分からない、父さんは中級貴族だったらしいが、今の俺の家が普通なのかも分からないんだよな。でも周りの家と比べたら少し大きいかもしれない。

「私は、楽しみだな。アルが普段どんな暮らしをしてるのか、ちょっと覗けるって思うとね」とノエルが言う。

「そ、そうね!」と照れくさそうにカリナも頷く。

俺は三人の前を歩きながら、沈んでいく夕日の色を見上げていた。橙に染まる空は、どこか懐かしい。あの色を見ると、どうしても地球にいた頃の過去を思い出してしまう。けれど今は――。


「……お前ら、少し静かに歩けよ。近所に迷惑かけるわけには行かないからな」

そう口にすると、ノエルとカリナは目を合わせて「はいはい」と笑う。

「でもさ、レン――じゃなくてアルの子供……レントどんな子なんだろうね」

「赤ちゃんだから、可愛いに決まってるじゃない。」

カリナがどこか憧れ混じりに呟く。

ルイスは腕を組んで大げさにうなった。

「俺、赤ちゃんを触ったことないんだよな。泣かれたらどうしよう。」

「おいおい、触っていいなんて誰が言ったんだ?窓から見るだけだ。分かったか?」んー?と俺は少しからかうつもりで、ルイスを睨みつける。

「ごめんごめん、忘れてたわけじゃないさ、ただこの流れならいけるかも?って思ってさ」ほんとごめんと両手に手を合わせて謝っていた。

ルイスの小さな冗談に、俺も思わず口元を緩める。



 しばらく歩いたのち、視界の先に一軒の家が見えてきた。

 木造の造りは村の家々とそう変わらないはずなのに、どこか凛とした佇まいを感じさせる。柱は太く、玄関の木戸は丁寧に磨かれており、周囲の花壇には手入れの行き届いた花が咲き誇っていた。

「……立派な家だな」

 思わず皆が声を漏らす。

 ルイスが口をすぼめて笛でも吹くように「ひゅー」と囁いた。

「こりゃまた、大きい家だな。アル、お前んち……金持ちじゃね?」

 からかう調子に、アルの肩がぴくりと揺れる。

「べ、別に……普通だよ。昔からの家?ってだけだと思う」あんま、金持ちアピールとかしたくない。金持ちアピールなんて嫌なやつになろうとしにいくようなもんだ。てかやっぱりまぁまぁ良い家だったんだな。でもこの家、日本の普通の一軒家と変わらないんだけどな。

 ノエルがふふっと笑う。

「普通じゃないよ、アル。ちゃんと大事にされてるの、すぐ分かる。お花も綺麗だし……きっと、この家にも思い出がたくさんあるんだね」

 アルは照れ隠しのように視線を逸らした。

「……まぁ、そうかもな」

 俺はその背中を見つめながら、心の中で小さく息を吸う。


 ――家。
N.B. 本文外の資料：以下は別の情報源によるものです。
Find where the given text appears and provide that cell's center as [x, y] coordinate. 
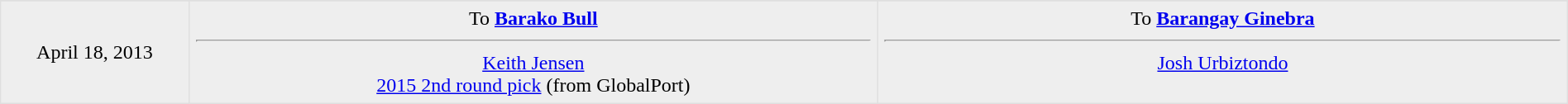
April 18, 2013 [94, 52]
To Barako BullKeith Jensen2015 2nd round pick (from GlobalPort) [533, 52]
To Barangay GinebraJosh Urbiztondo [1223, 52]
For the text-containing cell, return its midpoint in (X, Y) coordinate format. 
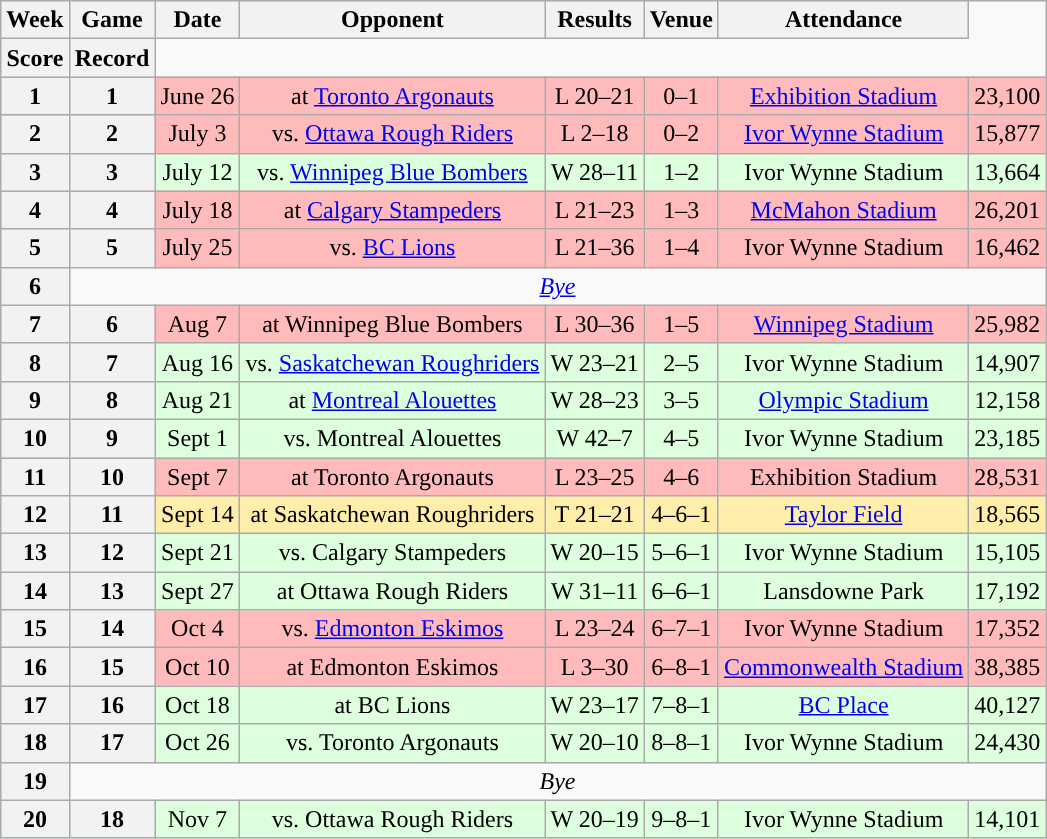
6–6–1 (681, 591)
7–8–1 (681, 705)
15,877 (1008, 134)
9–8–1 (681, 819)
23,100 (1008, 96)
at Montreal Alouettes (392, 400)
Date (198, 20)
L 20–21 (594, 96)
BC Place (843, 705)
1–4 (681, 248)
0–2 (681, 134)
Venue (681, 20)
Aug 16 (198, 362)
W 28–23 (594, 400)
at BC Lions (392, 705)
0–1 (681, 96)
2–5 (681, 362)
L 21–23 (594, 210)
W 31–11 (594, 591)
Aug 7 (198, 324)
Sept 21 (198, 553)
L 23–25 (594, 477)
July 3 (198, 134)
16,462 (1008, 248)
vs. Calgary Stampeders (392, 553)
at Edmonton Eskimos (392, 667)
19 (35, 781)
L 3–30 (594, 667)
vs. Edmonton Eskimos (392, 629)
3–5 (681, 400)
T 21–21 (594, 515)
L 30–36 (594, 324)
vs. Winnipeg Blue Bombers (392, 172)
Oct 26 (198, 743)
25,982 (1008, 324)
14,907 (1008, 362)
4–5 (681, 438)
July 12 (198, 172)
13,664 (1008, 172)
17,192 (1008, 591)
W 42–7 (594, 438)
W 28–11 (594, 172)
1–3 (681, 210)
1–2 (681, 172)
5–6–1 (681, 553)
4–6 (681, 477)
12,158 (1008, 400)
14,101 (1008, 819)
Record (112, 58)
W 23–21 (594, 362)
Nov 7 (198, 819)
June 26 (198, 96)
McMahon Stadium (843, 210)
July 18 (198, 210)
W 20–15 (594, 553)
vs. Toronto Argonauts (392, 743)
1–5 (681, 324)
6–8–1 (681, 667)
26,201 (1008, 210)
28,531 (1008, 477)
8–8–1 (681, 743)
at Ottawa Rough Riders (392, 591)
Score (35, 58)
Sept 14 (198, 515)
L 21–36 (594, 248)
July 25 (198, 248)
6–7–1 (681, 629)
Sept 27 (198, 591)
Lansdowne Park (843, 591)
Taylor Field (843, 515)
Olympic Stadium (843, 400)
17,352 (1008, 629)
Week (35, 20)
W 23–17 (594, 705)
Sept 1 (198, 438)
vs. Montreal Alouettes (392, 438)
at Winnipeg Blue Bombers (392, 324)
24,430 (1008, 743)
Results (594, 20)
40,127 (1008, 705)
Commonwealth Stadium (843, 667)
at Calgary Stampeders (392, 210)
at Saskatchewan Roughriders (392, 515)
20 (35, 819)
Sept 7 (198, 477)
15,105 (1008, 553)
Game (112, 20)
Winnipeg Stadium (843, 324)
Oct 4 (198, 629)
W 20–19 (594, 819)
23,185 (1008, 438)
38,385 (1008, 667)
Oct 10 (198, 667)
W 20–10 (594, 743)
Aug 21 (198, 400)
Attendance (843, 20)
vs. Saskatchewan Roughriders (392, 362)
Opponent (392, 20)
L 23–24 (594, 629)
18,565 (1008, 515)
Oct 18 (198, 705)
L 2–18 (594, 134)
4–6–1 (681, 515)
vs. BC Lions (392, 248)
守るべき日常。俺の帰る場所。そして家族が住む場所。

俺が守るんだ。俺のせいで今の家族を失うことは何があっても許されない。


「ねぇアル、もしかしてあの子?」と指を差す。

 窓辺。薄いカーテンの隙間から、小さな影がこちらを覗いていた。

 ……レントだ。

 まだ幼さの残る輪郭、大きな瞳。窓枠に手をかけて身を乗り出すように、好奇心いっぱいに外を眺めている。

 その姿は、陽の光に透けるように輝いて見えた。

「あぁ、そうだよ。驚かせないでな」

「おー! あれがレントくんか!」

 ルイスが目を輝かせる。

「可愛いな。なあ、手振ってやれよアル!」

「い、いや……俺は別に帰って会えるし」

「あ、そうだった。ずるいな」

「ずるいわね」

「いいな」とそれぞれが羨ましそうに声に出した。

 アルは言葉を濁しつつも、視線を逸らせないでいた。


 ノエルが小さく笑いながら窓に手を振った。

「レントくん、気づいたみたい。……わあ、笑ってる!」

 小さな手が、窓越しにぶんぶんと振られた。

 その無邪気さに、俺の胸が熱くなる。

「……いい場所だな、アル」

 アルはわずかに目を伏せ、そして小さく頷いた。

「……うん。俺にとっての大切な場所」


気づけば、アルの母親が戸口から姿を現した。落ち着いた笑みを浮かべながら、こちらに歩み寄ってくる。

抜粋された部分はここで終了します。